Shrubs are the new soda pops: Sybil Kapoor drains her glass

Sipping the rose-pink iced strawberry and tarragon shrub at the Fermentation Bar at SHED in Healdsburg, California, I wonder what America’s pioneer farmers would have made of this modern interpretation of their thirst-quenching soft drink. The seltzer bubbles prickle my mouth, releasing pleasantly vinegary strawberry notes with a peppery hint of tarragon. It tastes of summer without the sweet sickliness of a soda pop.
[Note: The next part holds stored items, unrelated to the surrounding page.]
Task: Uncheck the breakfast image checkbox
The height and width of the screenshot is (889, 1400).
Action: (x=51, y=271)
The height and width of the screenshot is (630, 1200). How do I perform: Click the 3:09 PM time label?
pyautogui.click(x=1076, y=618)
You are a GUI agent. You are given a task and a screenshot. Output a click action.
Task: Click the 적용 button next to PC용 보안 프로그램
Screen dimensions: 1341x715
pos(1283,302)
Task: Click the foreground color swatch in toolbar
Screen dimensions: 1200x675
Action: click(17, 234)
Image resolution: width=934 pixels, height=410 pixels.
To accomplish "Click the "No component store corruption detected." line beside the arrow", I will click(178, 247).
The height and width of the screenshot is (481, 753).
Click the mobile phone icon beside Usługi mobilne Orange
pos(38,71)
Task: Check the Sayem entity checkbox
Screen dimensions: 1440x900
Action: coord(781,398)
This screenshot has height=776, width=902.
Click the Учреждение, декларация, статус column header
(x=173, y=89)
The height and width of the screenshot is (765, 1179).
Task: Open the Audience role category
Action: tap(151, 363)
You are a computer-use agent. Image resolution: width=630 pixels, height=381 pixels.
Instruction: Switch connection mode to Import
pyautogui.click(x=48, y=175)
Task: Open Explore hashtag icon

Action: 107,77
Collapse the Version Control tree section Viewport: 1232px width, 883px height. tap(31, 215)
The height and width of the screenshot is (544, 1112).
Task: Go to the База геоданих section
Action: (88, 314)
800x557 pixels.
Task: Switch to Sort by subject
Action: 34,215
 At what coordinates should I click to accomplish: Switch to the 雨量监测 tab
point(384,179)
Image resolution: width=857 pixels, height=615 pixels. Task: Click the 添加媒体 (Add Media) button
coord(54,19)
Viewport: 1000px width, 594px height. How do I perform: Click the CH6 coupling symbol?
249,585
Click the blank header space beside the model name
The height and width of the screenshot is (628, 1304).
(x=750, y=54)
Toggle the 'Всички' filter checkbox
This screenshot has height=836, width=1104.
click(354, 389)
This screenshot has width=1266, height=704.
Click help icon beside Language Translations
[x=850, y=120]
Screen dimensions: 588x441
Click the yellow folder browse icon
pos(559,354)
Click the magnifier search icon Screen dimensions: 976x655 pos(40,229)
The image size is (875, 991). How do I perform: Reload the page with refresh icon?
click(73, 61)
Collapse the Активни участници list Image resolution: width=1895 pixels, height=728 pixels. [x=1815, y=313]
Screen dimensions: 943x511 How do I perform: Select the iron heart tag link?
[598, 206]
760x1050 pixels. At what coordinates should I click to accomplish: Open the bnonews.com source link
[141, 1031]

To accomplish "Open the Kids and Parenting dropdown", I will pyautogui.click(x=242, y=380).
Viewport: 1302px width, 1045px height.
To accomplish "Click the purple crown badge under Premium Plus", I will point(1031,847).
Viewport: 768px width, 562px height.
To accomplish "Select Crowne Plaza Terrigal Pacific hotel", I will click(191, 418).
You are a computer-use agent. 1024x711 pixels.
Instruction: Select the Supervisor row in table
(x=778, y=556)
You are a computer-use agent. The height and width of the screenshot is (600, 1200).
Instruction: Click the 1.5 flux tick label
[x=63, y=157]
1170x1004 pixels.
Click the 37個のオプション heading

Unlike an old-fashioned alcoholic British shrub – a fruit liqueur made with rum or brandy mixed with sugar and citrus fruit – its 19th-century American cousin was made by macerating (and heating when necessary) fruit in vinegar and sugar to make a tart syrup that was diluted and iced to create a refreshing soft drink. Forgotten for many years, shrubs have become part of a new trend that is sweeping the world of mixology and changing tastes. Sugary sweet drinks are being eschewed in favour of sharp, sometimes bitter and often herbal non-alcoholic fermented drinks. At innovative bars such as SHED, they are combined with home-made vinegars and flavoured herbs or spices to create flavours such as elderberry and basil, or pear and angelica seed.

Many credit Sandor Katz, a self-proclaimed “fermentation revivalist”, with seeding this renaissance. His first book, “Wild Fermentation”, persuaded people to make bright-flavoured vinegars, shrubs, keffirs (fermented milk drinks) – and kombuchas – fermented soft drinks fashionable for their supposed health-giving properties. Always open to new ideas, barmen started changing their customers’ palates by using vinegars in place of citrus juice and creating provocative new bitters for their alcoholic cocktails. Agostino Perrone, from the Connaught Bar in London, developed single-flavoured bitters such as cardamom and bergamot, to add a sophisticated flavour note to the Connaught’s gin or vodka dry martini.

It’s probably too soon to say whether this new attraction to old soft drinks is more than a seasonal fling. But I hope that they’re here to stay, for they are deliciousness in a glass.